The presence of EDTA and triethanolamine is essential for successful operation of the bath. A solution of cupric ions and EDTA adjusted to a pH of 9 with sodium hydroxide is unstable in the presence of DMAB and results in homogeneous deposition of copper. Cupric ion complexed with triethanolamine alone is also unstable when DMAB is added and results in immediate vigorous reaction depositing copper homogeneously. In addition to acting as a buffering agent, the presence of triethanolamine results in the formation of a mixed ligand complex of cupric ion-EDTA-Triethanolamine, leading to a stable electroless system. It is desirable to include other alkanolamines similar to triethanolamine for providing the buffering and complexing characteristics for achieving the successful operation of the bath. The preferred alkanolamine include the alkyl groups in the alkanolamine such as methyl, ethyl, isopropyl, propyl, butyl and the like including mixtures.

Additional agents, in micromolar concentrations, were found to be beneficial for depositing electroless copper with desirable qualities for electronic applications. The addition of cyanide ions alone or preferably with a sulfur compound such as thiodipropionic acid or a nitrogen compound such as 1,10 phenanthroline provides bright copper deposits.

Given instruction:
From the passage on the electroless copper bath, list every alkyl group it names as preferred in the alkanolamine.

Dataset extract:
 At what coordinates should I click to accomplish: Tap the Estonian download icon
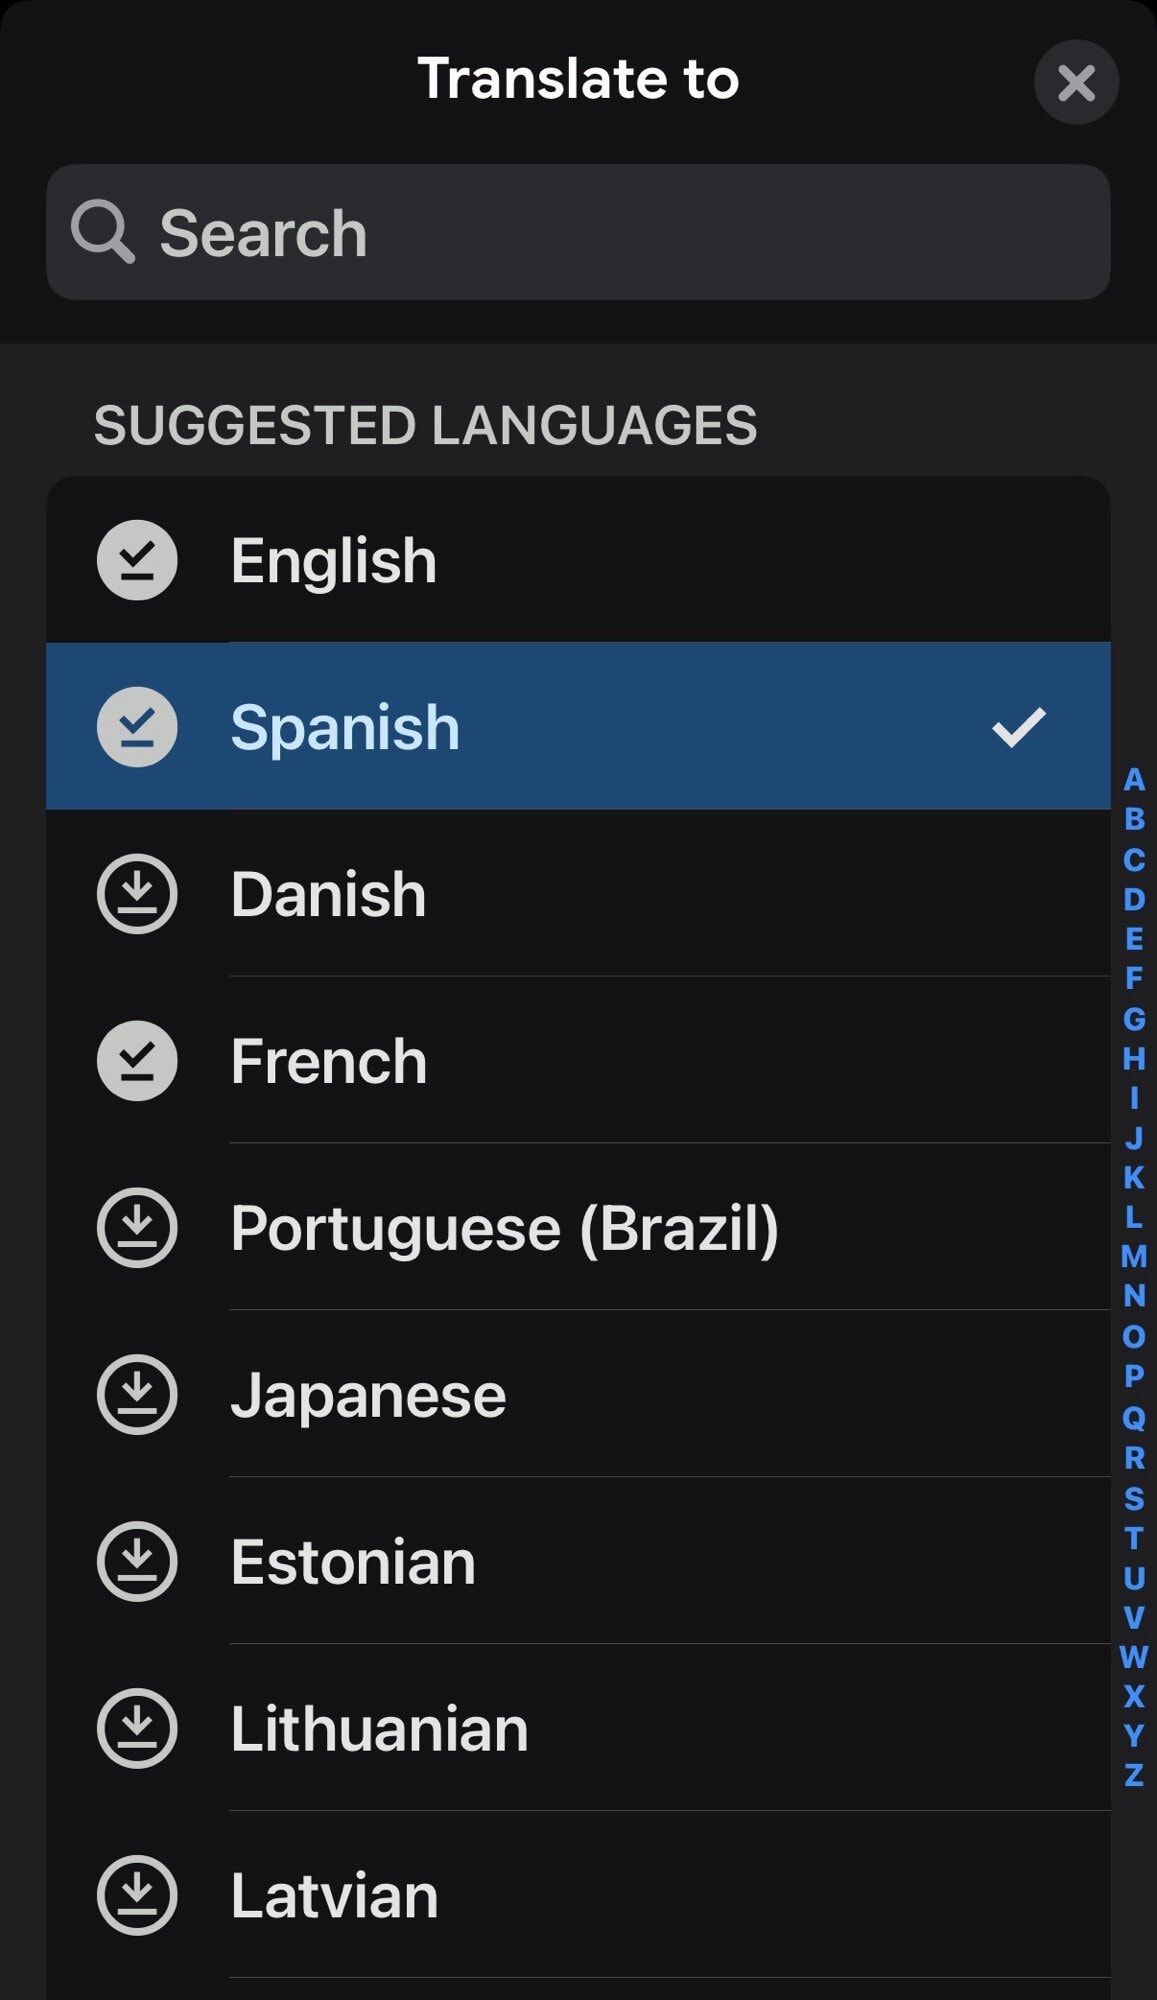pos(137,1561)
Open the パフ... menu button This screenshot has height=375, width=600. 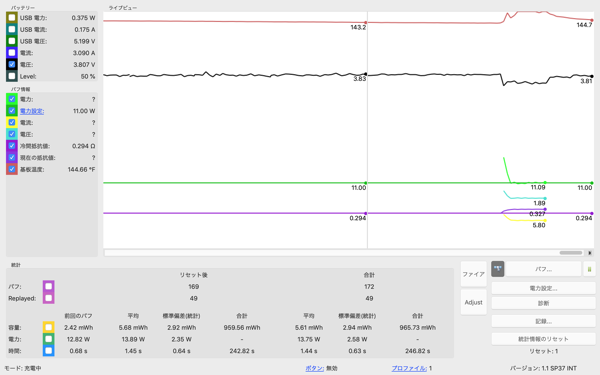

The response:
Methyl, ethyl, isopropyl, propyl, butyl